| Short task |
Can you format every line of the listing below as a numbered list, leaving out the blank lines?

| Record set |
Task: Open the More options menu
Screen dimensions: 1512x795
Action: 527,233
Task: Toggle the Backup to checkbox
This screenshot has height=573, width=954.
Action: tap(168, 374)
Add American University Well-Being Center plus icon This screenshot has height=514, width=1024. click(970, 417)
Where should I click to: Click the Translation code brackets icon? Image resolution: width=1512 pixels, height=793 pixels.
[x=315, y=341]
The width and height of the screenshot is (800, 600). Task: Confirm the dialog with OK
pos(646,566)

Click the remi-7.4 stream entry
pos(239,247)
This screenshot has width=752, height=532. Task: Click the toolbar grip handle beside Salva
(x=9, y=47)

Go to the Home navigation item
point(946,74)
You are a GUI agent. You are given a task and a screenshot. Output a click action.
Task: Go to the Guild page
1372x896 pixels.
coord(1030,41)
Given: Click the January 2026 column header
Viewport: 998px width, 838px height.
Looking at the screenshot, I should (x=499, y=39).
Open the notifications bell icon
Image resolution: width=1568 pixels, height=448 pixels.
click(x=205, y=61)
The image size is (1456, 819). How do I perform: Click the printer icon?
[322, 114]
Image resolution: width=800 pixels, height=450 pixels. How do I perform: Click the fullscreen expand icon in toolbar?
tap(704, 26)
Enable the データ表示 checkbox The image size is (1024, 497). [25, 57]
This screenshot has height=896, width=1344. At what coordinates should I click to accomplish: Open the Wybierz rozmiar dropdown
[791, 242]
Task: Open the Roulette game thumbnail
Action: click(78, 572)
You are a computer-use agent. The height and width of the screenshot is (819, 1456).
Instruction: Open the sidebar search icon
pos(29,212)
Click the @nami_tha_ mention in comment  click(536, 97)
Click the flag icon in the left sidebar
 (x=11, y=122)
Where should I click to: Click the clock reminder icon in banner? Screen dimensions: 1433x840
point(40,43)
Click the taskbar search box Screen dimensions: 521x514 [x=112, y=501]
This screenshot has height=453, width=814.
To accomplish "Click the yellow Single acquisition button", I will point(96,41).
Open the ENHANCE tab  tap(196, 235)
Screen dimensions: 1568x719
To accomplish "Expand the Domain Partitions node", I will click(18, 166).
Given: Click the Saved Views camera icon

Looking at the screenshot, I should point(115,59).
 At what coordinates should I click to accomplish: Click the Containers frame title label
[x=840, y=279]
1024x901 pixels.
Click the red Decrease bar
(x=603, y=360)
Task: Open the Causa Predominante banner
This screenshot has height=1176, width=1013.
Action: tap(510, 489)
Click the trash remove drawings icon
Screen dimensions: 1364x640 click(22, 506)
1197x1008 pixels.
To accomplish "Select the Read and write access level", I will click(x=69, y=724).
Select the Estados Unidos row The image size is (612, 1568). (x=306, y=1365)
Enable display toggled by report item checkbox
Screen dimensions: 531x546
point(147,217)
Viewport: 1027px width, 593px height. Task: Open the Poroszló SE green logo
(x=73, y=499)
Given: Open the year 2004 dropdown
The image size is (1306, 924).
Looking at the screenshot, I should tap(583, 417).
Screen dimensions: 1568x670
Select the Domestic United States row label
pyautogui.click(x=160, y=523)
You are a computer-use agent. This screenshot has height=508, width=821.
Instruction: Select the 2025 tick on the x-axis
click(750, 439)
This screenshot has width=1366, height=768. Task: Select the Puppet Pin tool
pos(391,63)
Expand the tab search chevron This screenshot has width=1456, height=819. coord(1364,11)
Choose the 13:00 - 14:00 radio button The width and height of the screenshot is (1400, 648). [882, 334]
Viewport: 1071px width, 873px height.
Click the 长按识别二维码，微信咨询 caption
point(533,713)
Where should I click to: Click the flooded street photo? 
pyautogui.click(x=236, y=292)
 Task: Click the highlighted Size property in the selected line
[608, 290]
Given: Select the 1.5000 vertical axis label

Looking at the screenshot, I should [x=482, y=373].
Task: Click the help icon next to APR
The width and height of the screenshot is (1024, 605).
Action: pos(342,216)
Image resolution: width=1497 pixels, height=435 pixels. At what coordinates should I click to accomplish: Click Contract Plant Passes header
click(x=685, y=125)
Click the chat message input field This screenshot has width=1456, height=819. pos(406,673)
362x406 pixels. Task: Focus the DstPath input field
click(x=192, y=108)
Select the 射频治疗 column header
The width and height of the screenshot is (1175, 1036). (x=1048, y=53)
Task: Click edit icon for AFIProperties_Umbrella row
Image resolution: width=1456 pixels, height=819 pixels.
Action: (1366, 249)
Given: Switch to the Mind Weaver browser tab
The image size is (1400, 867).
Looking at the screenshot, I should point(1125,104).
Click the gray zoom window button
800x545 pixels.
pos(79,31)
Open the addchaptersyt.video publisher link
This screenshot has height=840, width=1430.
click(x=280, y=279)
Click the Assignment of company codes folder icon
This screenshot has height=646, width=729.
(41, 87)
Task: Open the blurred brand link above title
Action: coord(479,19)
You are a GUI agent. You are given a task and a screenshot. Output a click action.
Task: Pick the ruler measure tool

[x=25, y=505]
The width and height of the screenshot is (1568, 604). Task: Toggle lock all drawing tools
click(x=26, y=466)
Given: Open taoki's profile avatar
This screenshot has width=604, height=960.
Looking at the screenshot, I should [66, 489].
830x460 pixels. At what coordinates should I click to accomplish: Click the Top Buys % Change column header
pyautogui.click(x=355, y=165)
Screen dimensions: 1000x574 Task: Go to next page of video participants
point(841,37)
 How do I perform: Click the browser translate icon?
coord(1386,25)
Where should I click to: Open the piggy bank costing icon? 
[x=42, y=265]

| Full output |
1. Task: Open the More options menu
2. Screen dimensions: 1512x795
3. Action: 527,233
4. Task: Toggle the Backup to checkbox
5. This screenshot has height=573, width=954.
6. Action: tap(168, 374)
7. Add American University Well-Being Center plus icon This screenshot has height=514, width=1024. click(970, 417)
8. Where should I click to: Click the Translation code brackets icon? Image resolution: width=1512 pixels, height=793 pixels.
9. [x=315, y=341]
10. The width and height of the screenshot is (800, 600). Task: Confirm the dialog with OK
11. pos(646,566)
12. Click the remi-7.4 stream entry
13. pos(239,247)
14. This screenshot has width=752, height=532. Task: Click the toolbar grip handle beside Salva
15. (x=9, y=47)
16. Go to the Home navigation item
17. point(946,74)
18. You are a GUI agent. You are given a task and a screenshot. Output a click action.
19. Task: Go to the Guild page
20. 1372x896 pixels.
21. coord(1030,41)
22. Given: Click the January 2026 column header
23. Viewport: 998px width, 838px height.
24. Looking at the screenshot, I should (x=499, y=39).
25. Open the notifications bell icon
26. Image resolution: width=1568 pixels, height=448 pixels.
27. click(x=205, y=61)
28. The image size is (1456, 819). How do I perform: Click the printer icon?
29. [322, 114]
30. Image resolution: width=800 pixels, height=450 pixels. How do I perform: Click the fullscreen expand icon in toolbar?
31. tap(704, 26)
32. Enable the データ表示 checkbox The image size is (1024, 497). [25, 57]
33. This screenshot has height=896, width=1344. At what coordinates should I click to accomplish: Open the Wybierz rozmiar dropdown
34. [791, 242]
35. Task: Open the Roulette game thumbnail
36. Action: click(78, 572)
37. You are a computer-use agent. The height and width of the screenshot is (819, 1456).
38. Instruction: Open the sidebar search icon
39. pos(29,212)
40. Click the @nami_tha_ mention in comment  click(536, 97)
41. Click the flag icon in the left sidebar
42.  (x=11, y=122)
43. Where should I click to: Click the clock reminder icon in banner? Screen dimensions: 1433x840
44. point(40,43)
45. Click the taskbar search box Screen dimensions: 521x514 [x=112, y=501]
46. This screenshot has height=453, width=814.
47. To accomplish "Click the yellow Single acquisition button", I will point(96,41).
48. Open the ENHANCE tab  tap(196, 235)
49. Screen dimensions: 1568x719
50. To accomplish "Expand the Domain Partitions node", I will click(18, 166).
51. Given: Click the Saved Views camera icon
52. Looking at the screenshot, I should point(115,59).
53.  At what coordinates should I click to accomplish: Click the Containers frame title label
54. [x=840, y=279]
55. 1024x901 pixels.
56. Click the red Decrease bar
57. (x=603, y=360)
58. Task: Open the Causa Predominante banner
59. This screenshot has height=1176, width=1013.
60. Action: tap(510, 489)
61. Click the trash remove drawings icon
62. Screen dimensions: 1364x640 click(22, 506)
63. 1197x1008 pixels.
64. To accomplish "Select the Read and write access level", I will click(x=69, y=724).
65. Select the Estados Unidos row The image size is (612, 1568). (x=306, y=1365)
66. Enable display toggled by report item checkbox
67. Screen dimensions: 531x546
68. point(147,217)
69. Viewport: 1027px width, 593px height. Task: Open the Poroszló SE green logo
70. (x=73, y=499)
71. Given: Open the year 2004 dropdown
72. The image size is (1306, 924).
73. Looking at the screenshot, I should tap(583, 417).
74. Screen dimensions: 1568x670
75. Select the Domestic United States row label
76. pyautogui.click(x=160, y=523)
77. You are a computer-use agent. This screenshot has height=508, width=821.
78. Instruction: Select the 2025 tick on the x-axis
79. click(750, 439)
80. This screenshot has width=1366, height=768. Task: Select the Puppet Pin tool
81. pos(391,63)
82. Expand the tab search chevron This screenshot has width=1456, height=819. coord(1364,11)
83. Choose the 13:00 - 14:00 radio button The width and height of the screenshot is (1400, 648). [882, 334]
84. Viewport: 1071px width, 873px height.
85. Click the 长按识别二维码，微信咨询 caption
86. point(533,713)
87. Where should I click to: Click the flooded street photo? 
88. pyautogui.click(x=236, y=292)
89.  Task: Click the highlighted Size property in the selected line
90. [608, 290]
91. Given: Select the 1.5000 vertical axis label
92. Looking at the screenshot, I should [x=482, y=373].
93. Task: Click the help icon next to APR
94. The width and height of the screenshot is (1024, 605).
95. Action: pos(342,216)
96. Image resolution: width=1497 pixels, height=435 pixels. At what coordinates should I click to accomplish: Click Contract Plant Passes header
97. click(x=685, y=125)
98. Click the chat message input field This screenshot has width=1456, height=819. pos(406,673)
99. 362x406 pixels. Task: Focus the DstPath input field
100. click(x=192, y=108)
101. Select the 射频治疗 column header
102. The width and height of the screenshot is (1175, 1036). (x=1048, y=53)
103. Task: Click edit icon for AFIProperties_Umbrella row
104. Image resolution: width=1456 pixels, height=819 pixels.
105. Action: (1366, 249)
106. Given: Switch to the Mind Weaver browser tab
107. The image size is (1400, 867).
108. Looking at the screenshot, I should point(1125,104).
109. Click the gray zoom window button
110. 800x545 pixels.
111. pos(79,31)
112. Open the addchaptersyt.video publisher link
113. This screenshot has height=840, width=1430.
114. click(x=280, y=279)
115. Click the Assignment of company codes folder icon
116. This screenshot has height=646, width=729.
117. (41, 87)
118. Task: Open the blurred brand link above title
119. Action: coord(479,19)
120. You are a GUI agent. You are given a task and a screenshot. Output a click action.
121. Task: Pick the ruler measure tool
122. [x=25, y=505]
123. The width and height of the screenshot is (1568, 604). Task: Toggle lock all drawing tools
124. click(x=26, y=466)
125. Given: Open taoki's profile avatar
126. This screenshot has width=604, height=960.
127. Looking at the screenshot, I should [66, 489].
128. 830x460 pixels. At what coordinates should I click to accomplish: Click the Top Buys % Change column header
129. pyautogui.click(x=355, y=165)
130. Screen dimensions: 1000x574 Task: Go to next page of video participants
131. point(841,37)
132.  How do I perform: Click the browser translate icon?
133. coord(1386,25)
134. Where should I click to: Open the piggy bank costing icon? 
135. [x=42, y=265]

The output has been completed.